Ekpe, as an instrument of government, could take life and could give it. It could condemn a whole family, clan or town to a very heavy fine and would take steps to get it promptly paid. All the Ndidem, Etinyins and Mbong of the Efik kingdom could never escape its laws and edicts. The laws were written with the hieroglyphic form of writing, intelligible only to members of its highest grades. The Efik people refer to this writing as ‘nsibidi’. Although all Efik clans, settlements and towns were autonomous in the 15th, 16th, 17th, 18th and 19th centuries (the republican era), they were all brought under the umbrella of Ekpe authority which kept them as one indivisible tribe.
At the time of Antera Duke (Ntiero Edem Efiom) in the late 18th century, there were four Ekpe lodges for the Ema Atai branch of the Efik people; one for Iboku sub-clans in Creek Town and Duke Town, one for another Iboku sub-clan called Cobham Town, one for Obutong and Adiabo and one for Mbiabo. Enwang and Usukakpa clans of the Ekpe Atai branch shared a lodge (Ebieme, 1988; Mettinon, 1892) while Abayen maintained a separate lodge (Aye, 2000). It is important to state that other clans like Eniong, Ito, Ukwa, Itu and Eki also had either separate lodges or shared one with another because it was absolutely impossible for any Efik clan to survive without Ekpe in those years of unhealthy tribal feuds. Membership was and still is open to men and women, boys and girls, rich or poor, bond or free, but the nobles whose ancestors helped to work this unique society into what it is, still call the shots in some lodges of the society today.

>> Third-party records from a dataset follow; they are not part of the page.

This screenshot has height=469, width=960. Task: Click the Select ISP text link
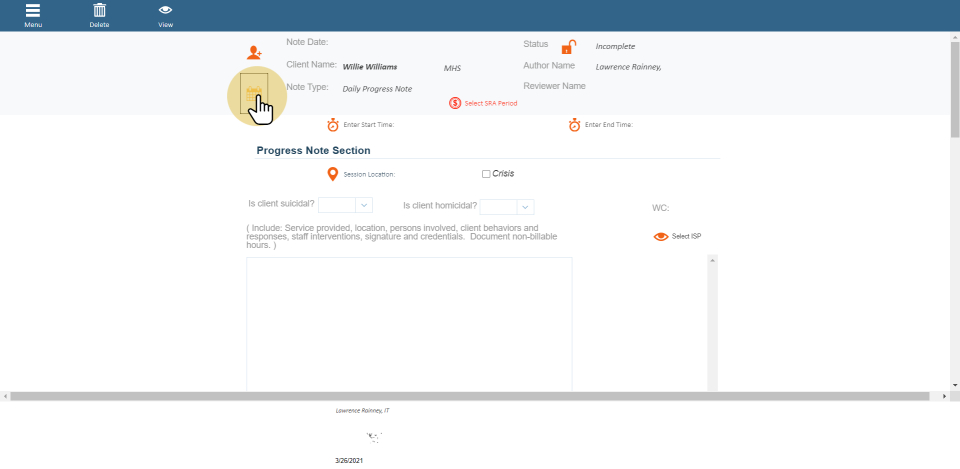(686, 237)
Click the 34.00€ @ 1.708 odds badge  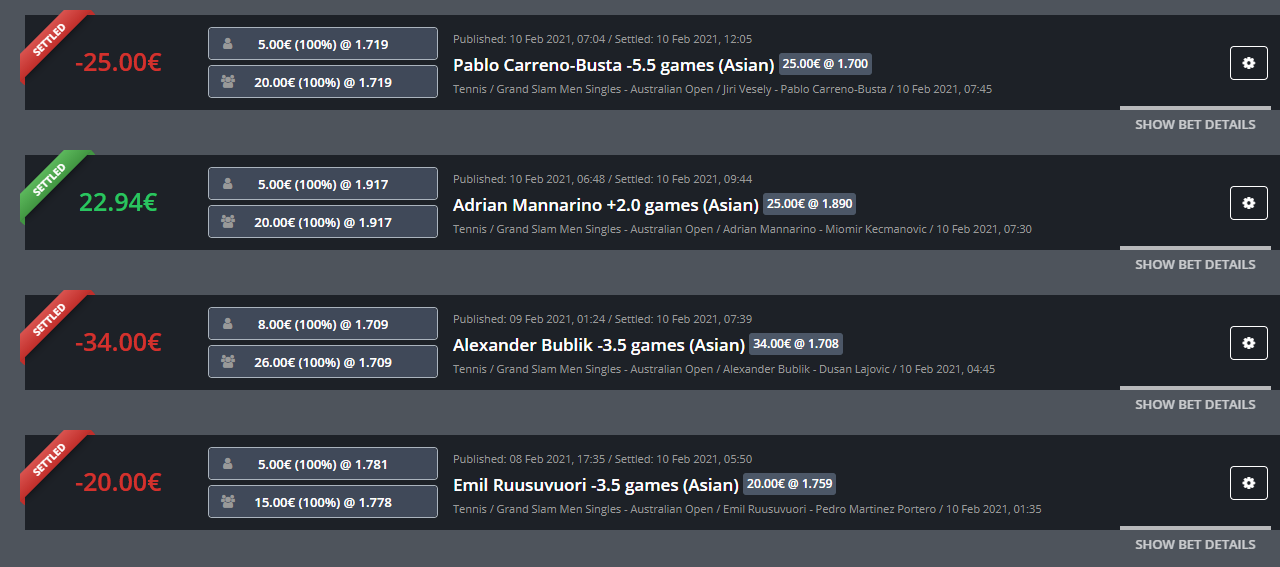[x=796, y=344]
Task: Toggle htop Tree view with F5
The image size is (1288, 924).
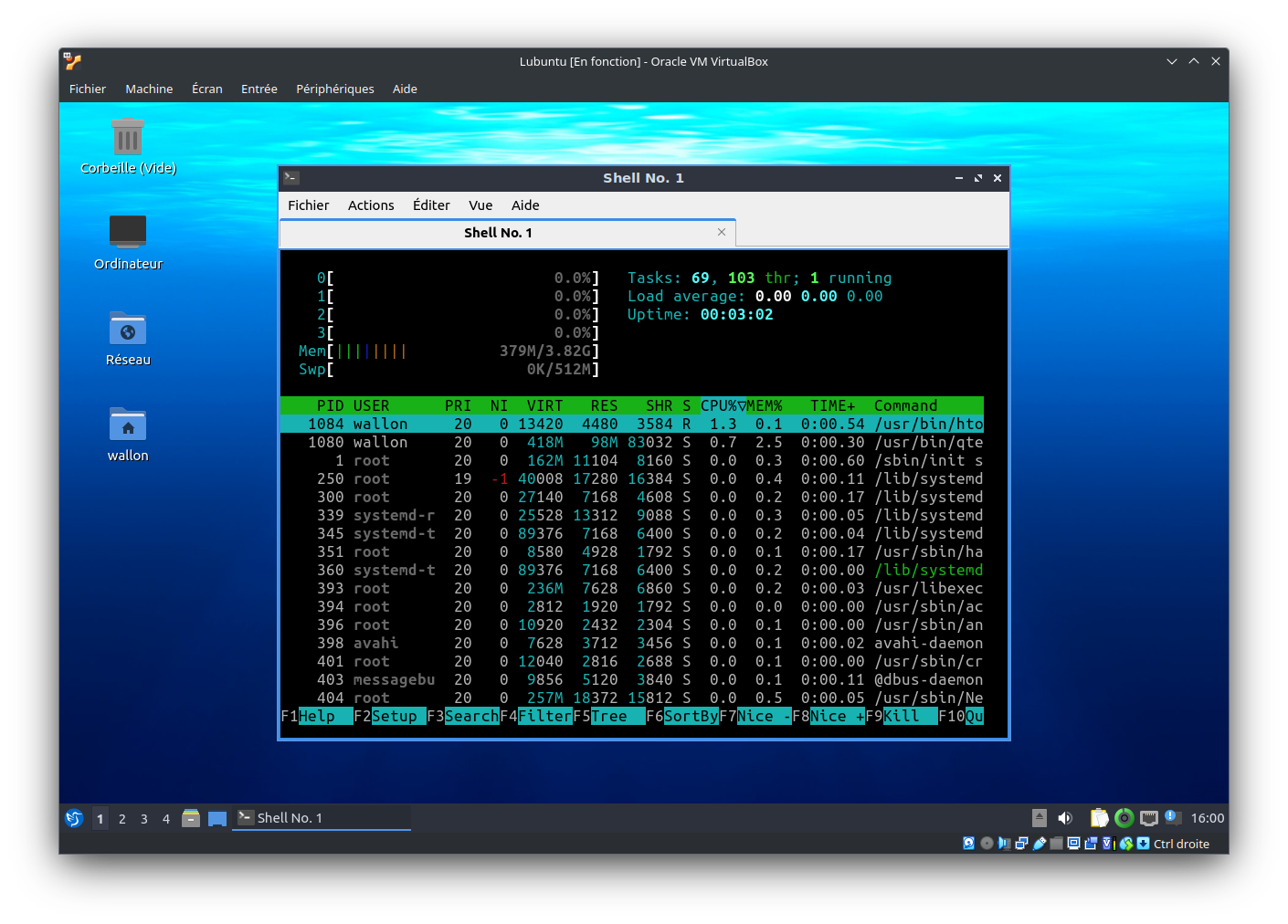Action: click(608, 716)
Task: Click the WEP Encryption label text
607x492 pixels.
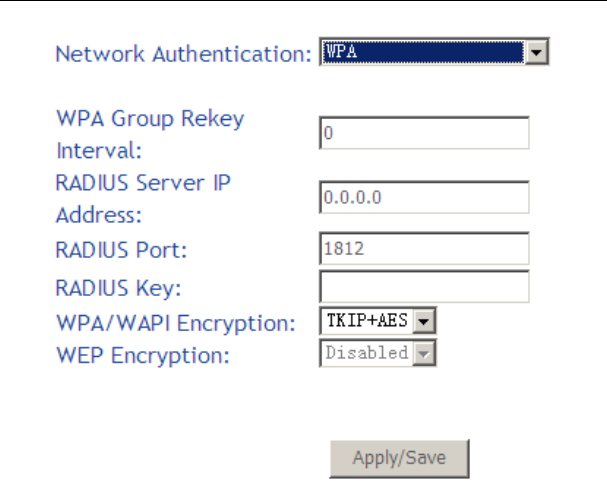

Socially, Ekpe as a supreme authority of civil government helped the weak and the poor and protected them from oppression and injustice from the strong and the rich nobles of the society (Akak, 1982). The Efik people of old swore by Ekpe, promised by it and consulted it in the face of challenges (Aye, 2000). The supercargoes trusted it and got themselves initiated into it. They exported it to their countries of origin and adopted it as a political instrument of government. All major tribal decisions were taken by Ekpe at a council of worshipful masters. A decision to go to war with an offending tribe was taken by Ekpe (Mettinon, 1892; Young, 2012). The decision to evangelize Calabar was taken by Ekpe. The decision not to buy or sell on Sundays or hold markets on God’s day was taken by Ekpe (Waddell, 1863). The decision to put a stop to twin-killing was taken by Ekpe (Waddell, 1863). Ekpe was the instrument that compelled the Efik people to go to church, sit in it and listen to God’s word (Waddell, 1863; Goldie, 1890). It was the tenacity of this honourable society and the doggedness and ingenuity of its worshipful masters that made Calabar a city of light, civilization and attraction. This is the instrument that greatly influenced the psyche of the average Efik man and woman; the instrument that shaped the people into this friendly, amiable and hospitable group in Nigeria.